Given passage:
It is this infrastructure of laws and institutions that create a foundation in which trust is possible. When these laws and institutions function properly we gain the ability to transfer property (temporarily or permanently), which is critical to economic development. So we can rent out our homes without fear of the renter taking it over and refusing to move out; we can rent out our cars and know they will be returned. Likewise, a tenant farmer can rent land for a season or a year and invest in that land without fear that the landowner will reclaim it just as the crop is ripe for the picking.
When this web of laws and institutions is absent or non-functioning, such arrangements don’t end well. Which is why the sharing economy is so instructive for our efforts to address poverty in the developing world where legal systems related to land and property are often absent or function poorly. Indeed, as the sharing economy has taken root, vast quantities of dead capital (underused cars, homes and labor) have come to life. This is exactly what is needed in the developing world.
Consider the case of sub-Saharan Africa. An estimated 90 percent of the land in Africa is undocumented, according to the World Bank.
This lack of legal certainty means that a farmer would be reluctant to rent out surplus farmland to those without enough access to land because she doesn’t have legal rights to it and is worried about getting it back from the renter. This lack of legal certainty casts an even longer shadow on the farmer’s opportunities: It creates a disincentive for that farmer – or those to whom she rents her land – to invest in that land. Any investment in the land, such as the application of high-quality fertilizer or upgrades to irrigation, make the land more valuable and more attractive to others (such as powerful neighbors or relatives), thereby increasing the risk of appropriation.
So while a homeowner in California is free to rent out his or her home while away for the summer and maximize ROI, a farmer in Uganda minimizes her input, both labor and financial, as a reaction to a perceived high risk of losing that land and any investment made in it.
Not surprisingly, this is a recipe for small harvests and enduring poverty.

Recorded data:

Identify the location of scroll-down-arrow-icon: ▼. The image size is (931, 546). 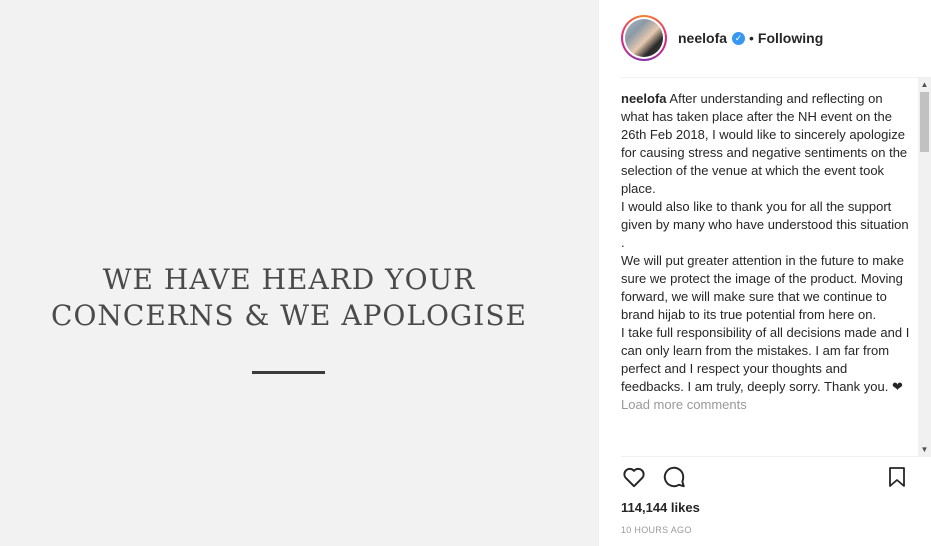
(924, 450).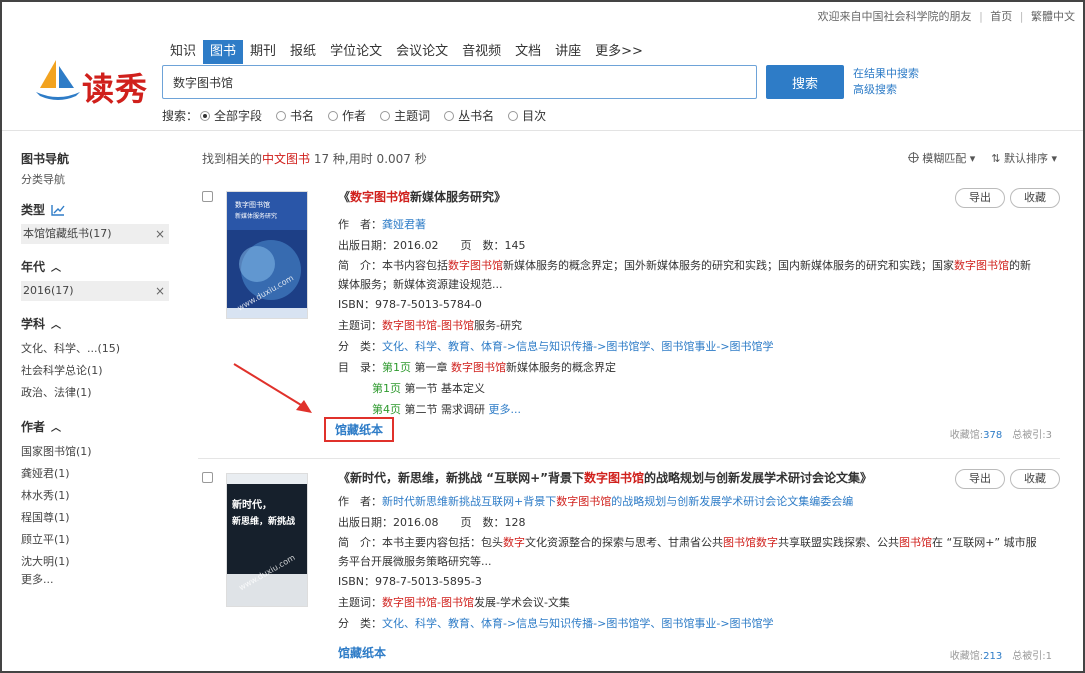 This screenshot has width=1085, height=673. Describe the element at coordinates (992, 656) in the screenshot. I see `collected-count: 213` at that location.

What you will do:
**1)** According to the passage on property rights, what share of land in Africa is undocumented?
**2)** Reproduce the passage on property rights word for word, from "When this web" to "the developing world.".
**3)** Summarize the passage on property rights in two sentences.

Expected outputs:
**1)** An estimated 90 percent, according to the World Bank.

**2)**
When this web of laws and institutions is absent or non-functioning, such arrangements don’t end well. Which is why the sharing economy is so instructive for our efforts to address poverty in the developing world where legal systems related to land and property are often absent or function poorly. Indeed, as the sharing economy has taken root, vast quantities of dead capital (underused cars, homes and labor) have come to life. This is exactly what is needed in the developing world.

**3)** Working laws and institutions make trust possible and let people transfer property, and the sharing economy has brought underused cars, homes and labor to life. In sub-Saharan Africa, where an estimated 90 percent of land is undocumented, farmers fear losing their land, so they are reluctant to rent it out and hold back labor and money, which leads to small harvests and enduring poverty.